Convert the rows from the line that contains "Identify the location" through the line that contains "color-cell: Orange is" into a two-column CSV with the columns instruction and output. Each row's text and answer go in one quoted field each, with line breaks replaced by spaces and the pictures left out.

-- Provided data --

┌──

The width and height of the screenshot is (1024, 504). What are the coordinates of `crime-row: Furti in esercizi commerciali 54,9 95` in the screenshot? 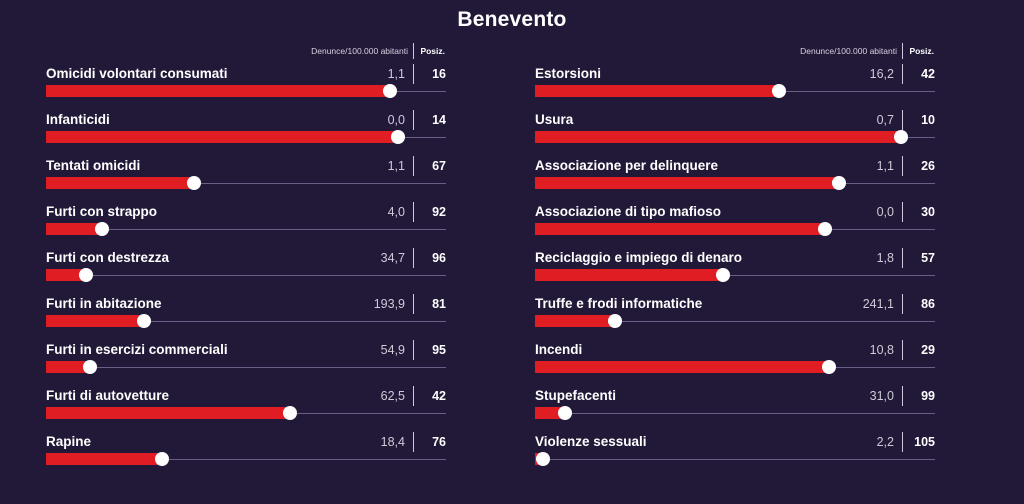 It's located at (246, 364).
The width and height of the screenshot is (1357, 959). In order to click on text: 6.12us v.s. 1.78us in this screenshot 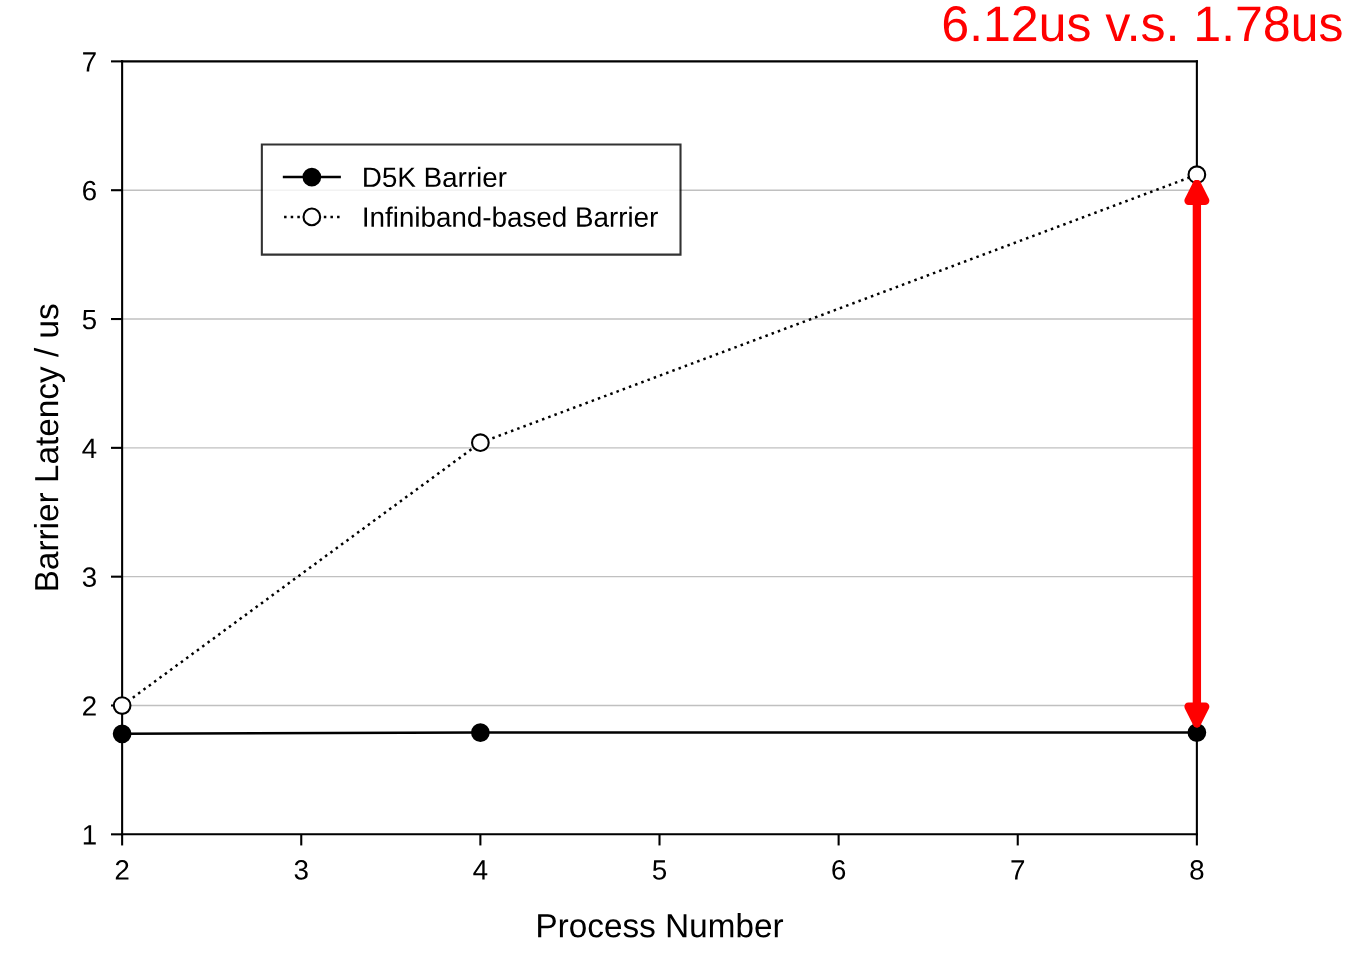, I will do `click(1142, 24)`.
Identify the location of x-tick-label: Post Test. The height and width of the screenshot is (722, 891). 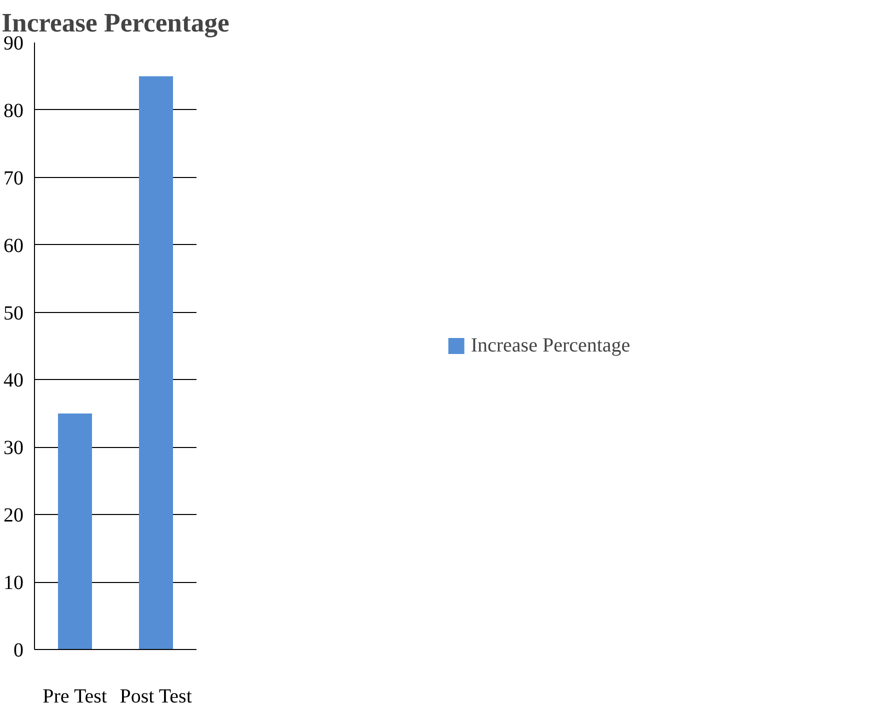
(156, 697).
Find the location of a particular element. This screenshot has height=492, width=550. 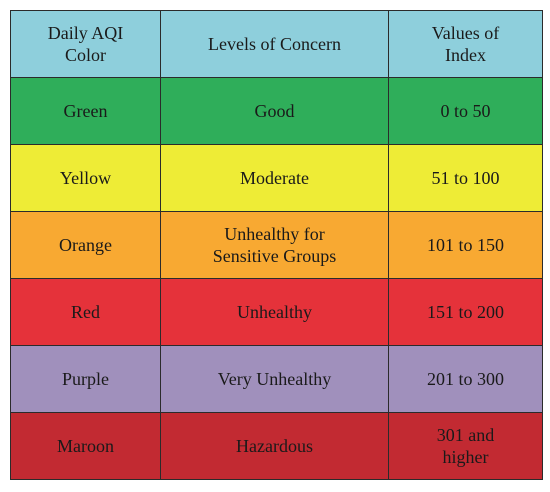

color-cell: Orange is located at coordinates (86, 245).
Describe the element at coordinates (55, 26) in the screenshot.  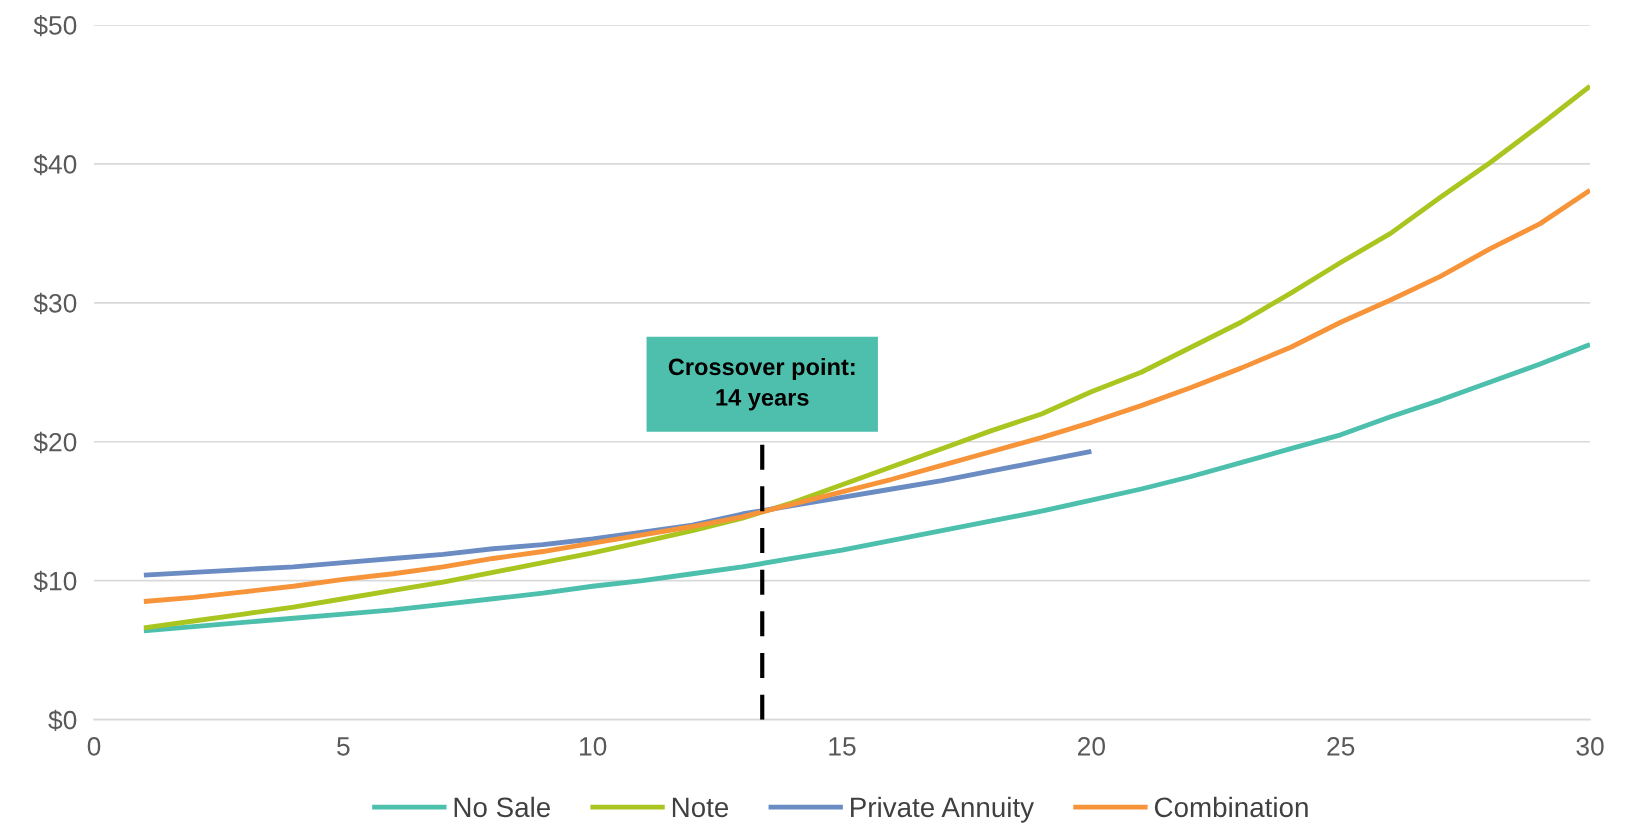
I see `y-tick-label: $50` at that location.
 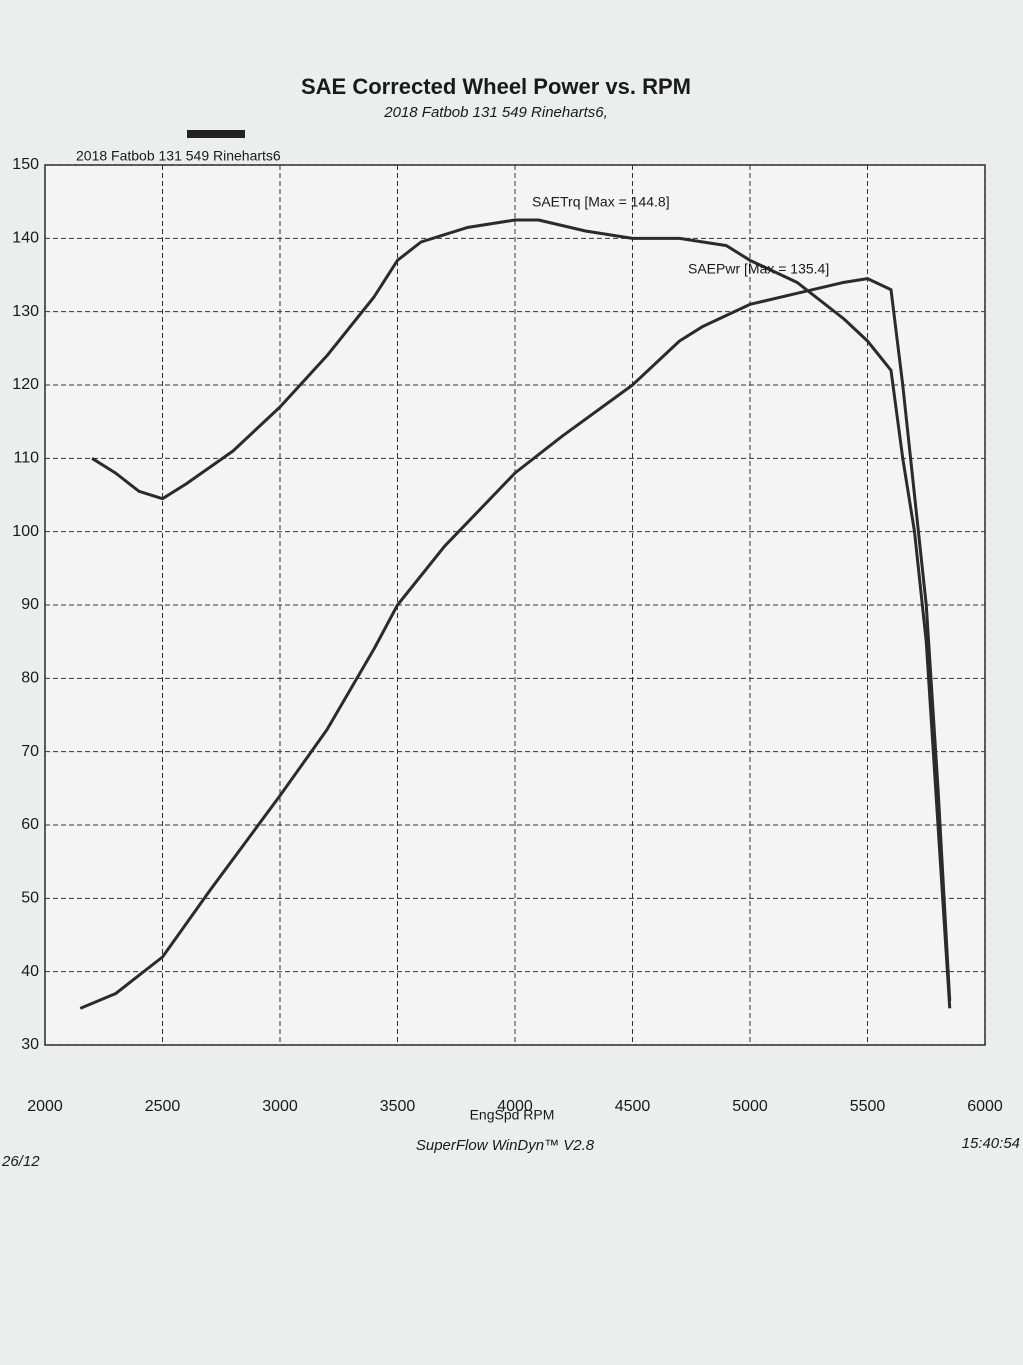 I want to click on x-tick-label: 3500, so click(x=398, y=1106).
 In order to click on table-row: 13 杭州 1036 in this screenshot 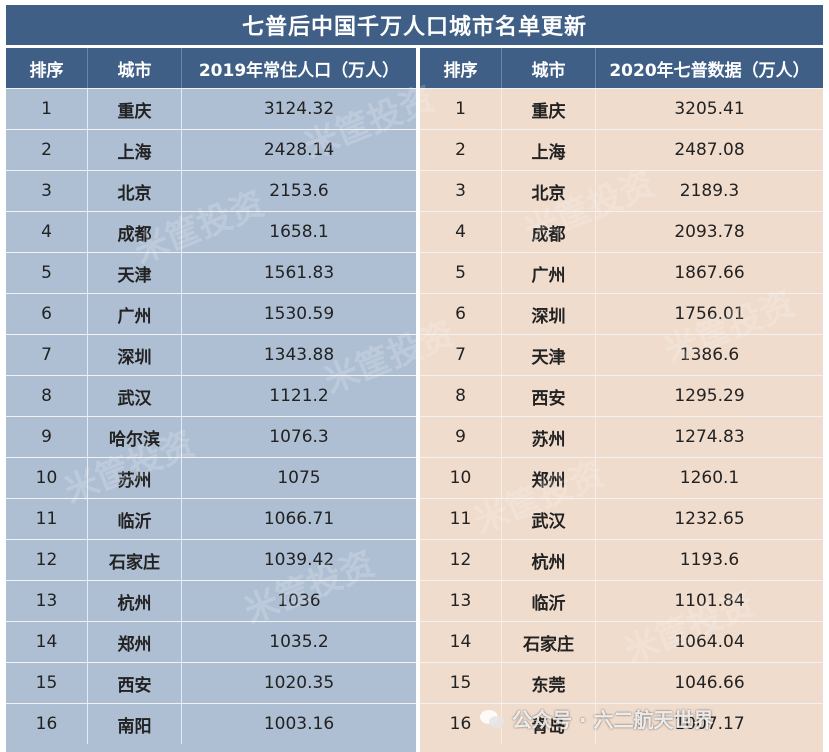, I will do `click(211, 600)`.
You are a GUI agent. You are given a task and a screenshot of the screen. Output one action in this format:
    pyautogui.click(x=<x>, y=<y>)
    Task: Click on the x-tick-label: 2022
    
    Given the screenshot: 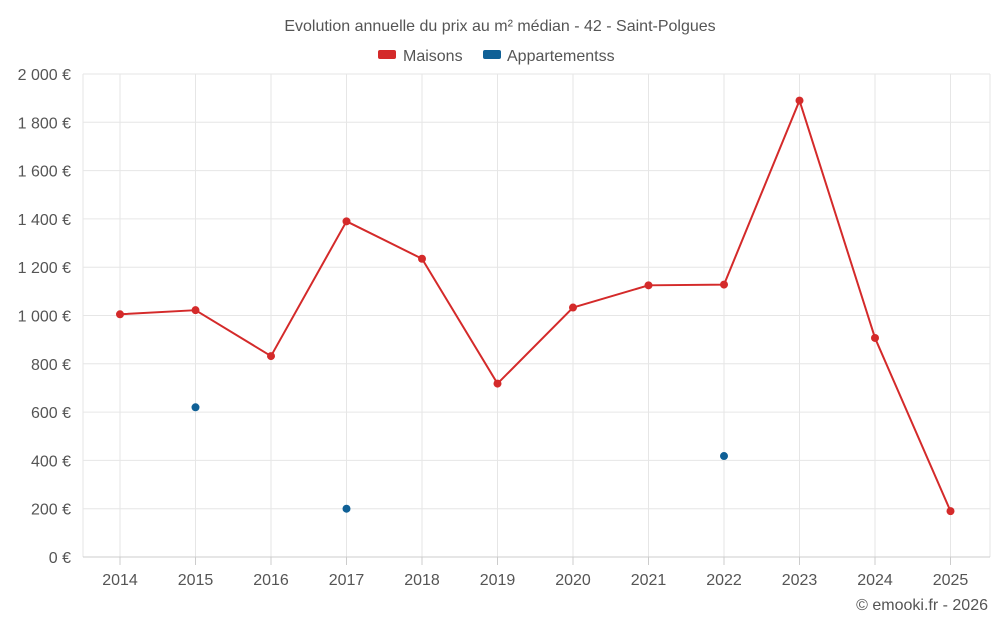 What is the action you would take?
    pyautogui.click(x=724, y=580)
    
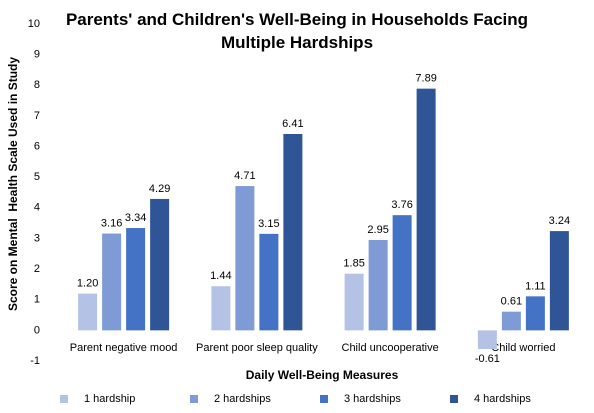 This screenshot has height=413, width=594. What do you see at coordinates (488, 359) in the screenshot?
I see `data-label: -0.61` at bounding box center [488, 359].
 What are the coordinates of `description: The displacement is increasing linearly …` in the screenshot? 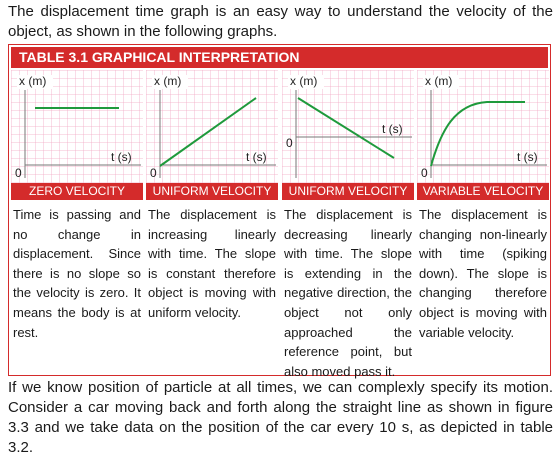 It's located at (212, 264).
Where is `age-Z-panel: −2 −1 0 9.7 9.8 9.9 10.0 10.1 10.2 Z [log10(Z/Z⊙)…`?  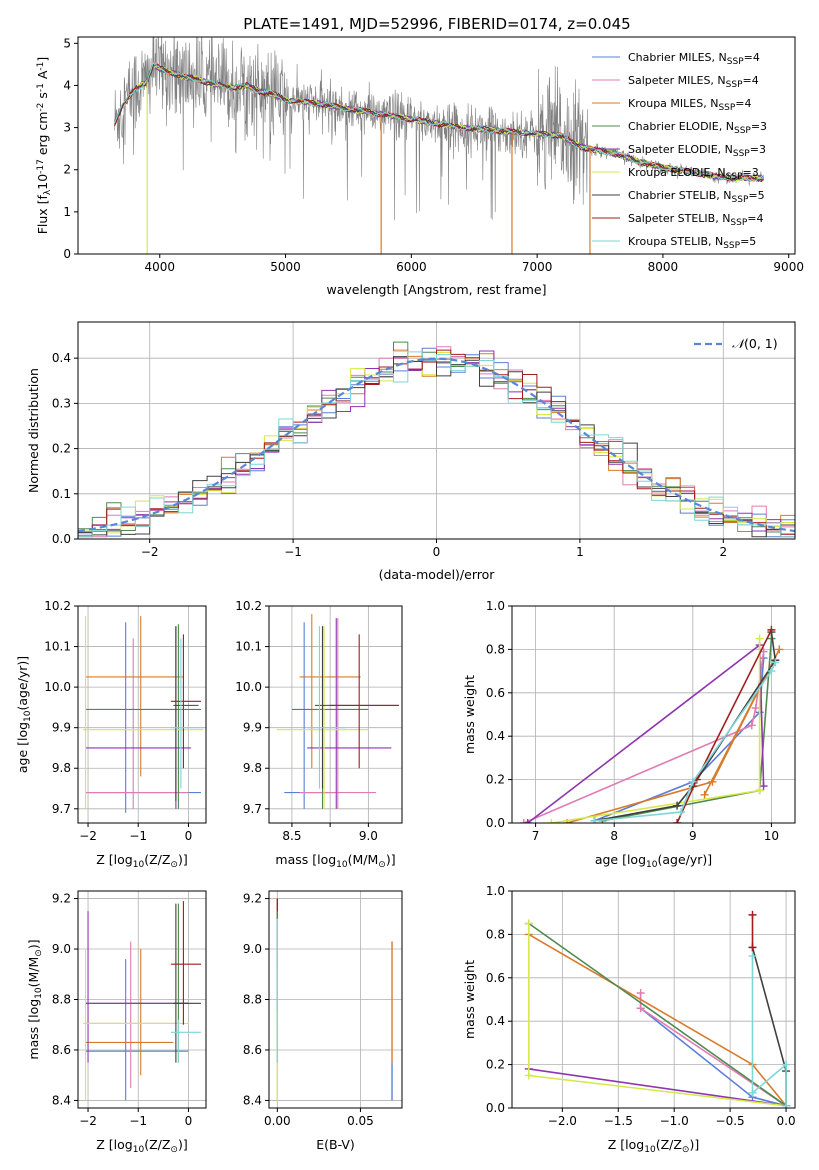 age-Z-panel: −2 −1 0 9.7 9.8 9.9 10.0 10.1 10.2 Z [log10(Z/Z⊙)… is located at coordinates (111, 734).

└──

-- Answer to the problem --
instruction,output
"Identify the location of x-tick-label: Post Test. The height and width of the screenshot is (722, 891).","(156, 697)."
"Find the location of a particular element. This screenshot has height=492, width=550.","color-cell: Orange is located at coordinates (86, 245)."